### WHAT TO PRODUCE
Each entry is to be output as written, so that none is missing.

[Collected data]

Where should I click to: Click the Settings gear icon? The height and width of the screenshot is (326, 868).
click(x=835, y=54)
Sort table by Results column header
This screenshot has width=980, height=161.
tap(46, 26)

### EXERCISE OUTPUT
Where should I click to: Click the Settings gear icon? The height and width of the screenshot is (326, 868).
click(x=835, y=54)
Sort table by Results column header
This screenshot has width=980, height=161.
tap(46, 26)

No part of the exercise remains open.